• [Work instruction]: Each record must be repeated exactly as it stands.

• [Supplied data]:
*** Begin section ***
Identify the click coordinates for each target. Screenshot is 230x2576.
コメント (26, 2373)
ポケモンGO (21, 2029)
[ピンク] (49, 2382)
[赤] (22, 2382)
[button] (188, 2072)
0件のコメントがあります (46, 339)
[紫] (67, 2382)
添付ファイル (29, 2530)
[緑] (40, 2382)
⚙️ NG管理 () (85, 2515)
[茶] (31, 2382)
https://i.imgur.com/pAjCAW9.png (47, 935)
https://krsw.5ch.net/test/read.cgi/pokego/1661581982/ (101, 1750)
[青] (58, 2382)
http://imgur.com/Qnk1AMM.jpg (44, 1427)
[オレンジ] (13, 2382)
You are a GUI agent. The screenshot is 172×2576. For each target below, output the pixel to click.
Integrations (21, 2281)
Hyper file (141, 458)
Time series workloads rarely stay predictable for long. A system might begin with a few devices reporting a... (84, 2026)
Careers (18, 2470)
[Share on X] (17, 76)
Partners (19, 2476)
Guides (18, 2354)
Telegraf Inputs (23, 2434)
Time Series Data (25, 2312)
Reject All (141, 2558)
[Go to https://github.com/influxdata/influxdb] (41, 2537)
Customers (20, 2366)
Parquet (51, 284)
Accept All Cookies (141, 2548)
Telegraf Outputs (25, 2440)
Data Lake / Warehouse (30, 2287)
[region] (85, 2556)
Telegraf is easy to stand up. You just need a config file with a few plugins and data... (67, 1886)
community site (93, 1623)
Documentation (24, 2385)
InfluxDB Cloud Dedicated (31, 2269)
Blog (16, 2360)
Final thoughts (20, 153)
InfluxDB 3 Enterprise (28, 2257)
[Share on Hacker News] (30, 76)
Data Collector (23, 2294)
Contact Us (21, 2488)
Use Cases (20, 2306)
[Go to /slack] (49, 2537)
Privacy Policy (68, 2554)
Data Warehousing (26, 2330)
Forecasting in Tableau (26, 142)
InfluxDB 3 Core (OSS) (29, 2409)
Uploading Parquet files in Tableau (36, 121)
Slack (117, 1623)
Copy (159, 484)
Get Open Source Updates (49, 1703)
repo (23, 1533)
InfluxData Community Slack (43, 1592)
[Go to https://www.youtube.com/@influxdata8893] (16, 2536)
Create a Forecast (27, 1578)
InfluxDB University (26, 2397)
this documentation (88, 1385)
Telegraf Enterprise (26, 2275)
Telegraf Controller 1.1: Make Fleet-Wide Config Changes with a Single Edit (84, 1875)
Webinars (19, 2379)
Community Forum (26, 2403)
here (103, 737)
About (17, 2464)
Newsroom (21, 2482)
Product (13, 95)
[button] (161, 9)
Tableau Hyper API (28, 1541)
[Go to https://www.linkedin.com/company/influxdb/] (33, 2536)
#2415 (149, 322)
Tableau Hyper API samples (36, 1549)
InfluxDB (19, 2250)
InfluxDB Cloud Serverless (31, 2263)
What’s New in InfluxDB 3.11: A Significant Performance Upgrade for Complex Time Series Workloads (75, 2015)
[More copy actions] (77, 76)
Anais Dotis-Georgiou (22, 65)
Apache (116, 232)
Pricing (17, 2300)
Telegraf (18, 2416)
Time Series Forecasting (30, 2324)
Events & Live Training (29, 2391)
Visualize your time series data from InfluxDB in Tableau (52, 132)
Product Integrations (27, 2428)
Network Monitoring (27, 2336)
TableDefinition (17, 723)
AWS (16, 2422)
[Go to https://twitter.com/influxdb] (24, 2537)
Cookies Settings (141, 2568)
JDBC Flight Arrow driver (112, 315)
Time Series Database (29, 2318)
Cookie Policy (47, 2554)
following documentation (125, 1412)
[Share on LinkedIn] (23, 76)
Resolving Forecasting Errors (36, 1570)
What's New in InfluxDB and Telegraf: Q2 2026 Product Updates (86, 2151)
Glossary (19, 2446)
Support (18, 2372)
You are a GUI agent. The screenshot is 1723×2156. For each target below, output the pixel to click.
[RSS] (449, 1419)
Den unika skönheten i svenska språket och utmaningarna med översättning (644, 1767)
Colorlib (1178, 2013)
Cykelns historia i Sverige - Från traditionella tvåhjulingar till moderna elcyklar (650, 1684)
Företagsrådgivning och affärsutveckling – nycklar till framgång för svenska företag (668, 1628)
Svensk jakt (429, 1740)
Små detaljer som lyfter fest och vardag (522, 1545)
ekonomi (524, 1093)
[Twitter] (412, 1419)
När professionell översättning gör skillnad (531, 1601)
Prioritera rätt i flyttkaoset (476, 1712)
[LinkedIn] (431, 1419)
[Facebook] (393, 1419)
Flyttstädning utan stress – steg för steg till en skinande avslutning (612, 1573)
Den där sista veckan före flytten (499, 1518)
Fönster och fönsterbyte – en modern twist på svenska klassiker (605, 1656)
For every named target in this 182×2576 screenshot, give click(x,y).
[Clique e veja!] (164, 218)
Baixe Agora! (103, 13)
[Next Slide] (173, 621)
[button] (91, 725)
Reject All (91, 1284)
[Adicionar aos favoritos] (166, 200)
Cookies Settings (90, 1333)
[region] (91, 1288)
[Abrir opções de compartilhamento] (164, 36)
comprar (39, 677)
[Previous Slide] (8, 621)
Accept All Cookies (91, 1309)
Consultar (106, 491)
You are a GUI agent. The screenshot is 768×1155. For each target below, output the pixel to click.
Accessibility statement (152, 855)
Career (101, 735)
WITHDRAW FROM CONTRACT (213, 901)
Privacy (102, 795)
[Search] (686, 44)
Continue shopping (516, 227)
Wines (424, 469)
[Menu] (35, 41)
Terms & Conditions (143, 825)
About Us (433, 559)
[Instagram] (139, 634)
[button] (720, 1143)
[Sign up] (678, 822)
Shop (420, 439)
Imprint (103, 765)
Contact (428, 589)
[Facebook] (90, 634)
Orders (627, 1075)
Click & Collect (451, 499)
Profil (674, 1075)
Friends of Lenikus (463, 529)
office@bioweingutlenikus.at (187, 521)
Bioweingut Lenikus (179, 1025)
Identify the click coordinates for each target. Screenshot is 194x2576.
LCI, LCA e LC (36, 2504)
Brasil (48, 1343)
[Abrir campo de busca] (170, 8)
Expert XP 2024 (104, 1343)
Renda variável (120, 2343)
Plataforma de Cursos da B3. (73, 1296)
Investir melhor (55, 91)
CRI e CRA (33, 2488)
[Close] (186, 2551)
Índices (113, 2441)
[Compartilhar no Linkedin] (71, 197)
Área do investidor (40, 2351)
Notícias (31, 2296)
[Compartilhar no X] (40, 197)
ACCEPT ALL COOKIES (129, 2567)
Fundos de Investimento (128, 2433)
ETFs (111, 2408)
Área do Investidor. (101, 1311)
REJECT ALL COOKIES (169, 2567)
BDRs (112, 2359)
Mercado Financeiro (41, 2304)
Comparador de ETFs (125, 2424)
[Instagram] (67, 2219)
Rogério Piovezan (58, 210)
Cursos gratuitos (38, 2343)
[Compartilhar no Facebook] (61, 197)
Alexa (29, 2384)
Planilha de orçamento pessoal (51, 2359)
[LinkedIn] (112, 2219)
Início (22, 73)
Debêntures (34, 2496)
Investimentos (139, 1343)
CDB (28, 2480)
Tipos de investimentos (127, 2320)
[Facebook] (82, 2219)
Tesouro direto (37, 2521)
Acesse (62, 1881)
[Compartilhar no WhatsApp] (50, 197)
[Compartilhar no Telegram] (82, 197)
*** End section ***
• [Completed task]:
Identify the click coordinates for each target. Screenshot is 230x2576.
コメント (26, 2373)
ポケモンGO (21, 2029)
[ピンク] (49, 2382)
[赤] (22, 2382)
[button] (188, 2072)
0件のコメントがあります (46, 339)
[紫] (67, 2382)
添付ファイル (29, 2530)
[緑] (40, 2382)
⚙️ NG管理 () (85, 2515)
[茶] (31, 2382)
https://i.imgur.com/pAjCAW9.png (47, 935)
https://krsw.5ch.net/test/read.cgi/pokego/1661581982/ (101, 1750)
[青] (58, 2382)
http://imgur.com/Qnk1AMM.jpg (44, 1427)
[オレンジ] (13, 2382)
You are a GUI agent. The screenshot is 172×2576. For each target below, output the pixel to click.
Integrations (21, 2281)
Hyper file (141, 458)
Time series workloads rarely stay predictable for long. A system might begin with a few devices reporting a... (84, 2026)
Careers (18, 2470)
[Share on X] (17, 76)
Partners (19, 2476)
Guides (18, 2354)
Telegraf Inputs (23, 2434)
Time Series Data (25, 2312)
Reject All (141, 2558)
[Go to https://github.com/influxdata/influxdb] (41, 2537)
Customers (20, 2366)
Parquet (51, 284)
Accept All Cookies (141, 2548)
Telegraf Outputs (25, 2440)
Data Lake / Warehouse (30, 2287)
[region] (85, 2556)
Telegraf is easy to stand up. You just need a config file with a few plugins and data... (67, 1886)
community site (93, 1623)
Documentation (24, 2385)
InfluxDB Cloud Dedicated (31, 2269)
Blog (16, 2360)
Final thoughts (20, 153)
InfluxDB 3 Enterprise (28, 2257)
[Share on Hacker News] (30, 76)
Data Collector (23, 2294)
Contact Us (21, 2488)
Use Cases (20, 2306)
[Go to /slack] (49, 2537)
Privacy Policy (68, 2554)
Data Warehousing (26, 2330)
Forecasting in Tableau (26, 142)
InfluxDB 3 Core (OSS) (29, 2409)
Uploading Parquet files in Tableau (36, 121)
Slack (117, 1623)
Copy (159, 484)
Get Open Source Updates (49, 1703)
repo (23, 1533)
InfluxData Community Slack (43, 1592)
[Go to https://www.youtube.com/@influxdata8893] (16, 2536)
Create a Forecast (27, 1578)
InfluxDB University (26, 2397)
this documentation (88, 1385)
Telegraf Enterprise (26, 2275)
Telegraf Controller 1.1: Make Fleet-Wide Config Changes with a Single Edit (84, 1875)
Webinars (19, 2379)
Community Forum (26, 2403)
here (103, 737)
About (17, 2464)
Newsroom (21, 2482)
Product (13, 95)
[button] (161, 9)
Tableau Hyper API (28, 1541)
[Go to https://www.linkedin.com/company/influxdb/] (33, 2536)
#2415 (149, 322)
Tableau Hyper API samples (36, 1549)
InfluxDB (19, 2250)
InfluxDB Cloud Serverless (31, 2263)
What’s New in InfluxDB 3.11: A Significant Performance Upgrade for Complex Time Series Workloads (75, 2015)
[More copy actions] (77, 76)
Anais Dotis-Georgiou (22, 65)
Apache (116, 232)
Pricing (17, 2300)
Telegraf (18, 2416)
Time Series Forecasting (30, 2324)
Events & Live Training (29, 2391)
Visualize your time series data from InfluxDB in Tableau (52, 132)
Product Integrations (27, 2428)
Network Monitoring (27, 2336)
TableDefinition (17, 723)
AWS (16, 2422)
[Go to https://twitter.com/influxdb] (24, 2537)
Cookies Settings (141, 2568)
JDBC Flight Arrow driver (112, 315)
Time Series Database (29, 2318)
Cookie Policy (47, 2554)
following documentation (125, 1412)
[Share on LinkedIn] (23, 76)
Resolving Forecasting Errors (36, 1570)
What's New in InfluxDB and Telegraf: Q2 2026 Product Updates (86, 2151)
Glossary (19, 2446)
Support (18, 2372)
You are a GUI agent. The screenshot is 1723×2156. For each target below, output the pixel to click.
[RSS] (449, 1419)
Den unika skönheten i svenska språket och utmaningarna med översättning (644, 1767)
Colorlib (1178, 2013)
Cykelns historia i Sverige - Från traditionella tvåhjulingar till moderna elcyklar (650, 1684)
Företagsrådgivning och affärsutveckling – nycklar till framgång för svenska företag (668, 1628)
Svensk jakt (429, 1740)
Små detaljer som lyfter fest och vardag (522, 1545)
ekonomi (524, 1093)
[Twitter] (412, 1419)
När professionell översättning gör skillnad (531, 1601)
Prioritera rätt i flyttkaoset (476, 1712)
[LinkedIn] (431, 1419)
[Facebook] (393, 1419)
Flyttstädning utan stress – steg för steg till en skinande avslutning (612, 1573)
Den där sista veckan före flytten (499, 1518)
Fönster och fönsterbyte – en modern twist på svenska klassiker (605, 1656)
For every named target in this 182×2576 screenshot, give click(x,y).
[Clique e veja!] (164, 218)
Baixe Agora! (103, 13)
[Next Slide] (173, 621)
[button] (91, 725)
Reject All (91, 1284)
[Adicionar aos favoritos] (166, 200)
Cookies Settings (90, 1333)
[region] (91, 1288)
[Abrir opções de compartilhamento] (164, 36)
comprar (39, 677)
[Previous Slide] (8, 621)
Accept All Cookies (91, 1309)
Consultar (106, 491)
You are a GUI agent. The screenshot is 768×1155. For each target below, output the pixel to click.
Accessibility statement (152, 855)
Career (101, 735)
WITHDRAW FROM CONTRACT (213, 901)
Privacy (102, 795)
[Search] (686, 44)
Continue shopping (516, 227)
Wines (424, 469)
[Menu] (35, 41)
Terms & Conditions (143, 825)
About Us (433, 559)
[Instagram] (139, 634)
[button] (720, 1143)
[Sign up] (678, 822)
Shop (420, 439)
Imprint (103, 765)
Contact (428, 589)
[Facebook] (90, 634)
Orders (627, 1075)
Click & Collect (451, 499)
Profil (674, 1075)
Friends of Lenikus (463, 529)
office@bioweingutlenikus.at (187, 521)
Bioweingut Lenikus (179, 1025)
Identify the click coordinates for each target. Screenshot is 194x2576.
LCI, LCA e LC (36, 2504)
Brasil (48, 1343)
[Abrir campo de busca] (170, 8)
Expert XP 2024 (104, 1343)
Renda variável (120, 2343)
Plataforma de Cursos da B3. (73, 1296)
Investir melhor (55, 91)
CRI e CRA (33, 2488)
[Close] (186, 2551)
Índices (113, 2441)
[Compartilhar no Linkedin] (71, 197)
Área do investidor (40, 2351)
Notícias (31, 2296)
[Compartilhar no X] (40, 197)
ACCEPT ALL COOKIES (129, 2567)
Fundos de Investimento (128, 2433)
ETFs (111, 2408)
Área do Investidor. (101, 1311)
REJECT ALL COOKIES (169, 2567)
BDRs (112, 2359)
Mercado Financeiro (41, 2304)
Comparador de ETFs (125, 2424)
[Instagram] (67, 2219)
Rogério Piovezan (58, 210)
Cursos gratuitos (38, 2343)
[Compartilhar no Facebook] (61, 197)
Alexa (29, 2384)
Planilha de orçamento pessoal (51, 2359)
[LinkedIn] (112, 2219)
Início (22, 73)
Debêntures (34, 2496)
Investimentos (139, 1343)
CDB (28, 2480)
Tipos de investimentos (127, 2320)
[Facebook] (82, 2219)
Tesouro direto (37, 2521)
Acesse (62, 1881)
[Compartilhar no WhatsApp] (50, 197)
[Compartilhar no Telegram] (82, 197)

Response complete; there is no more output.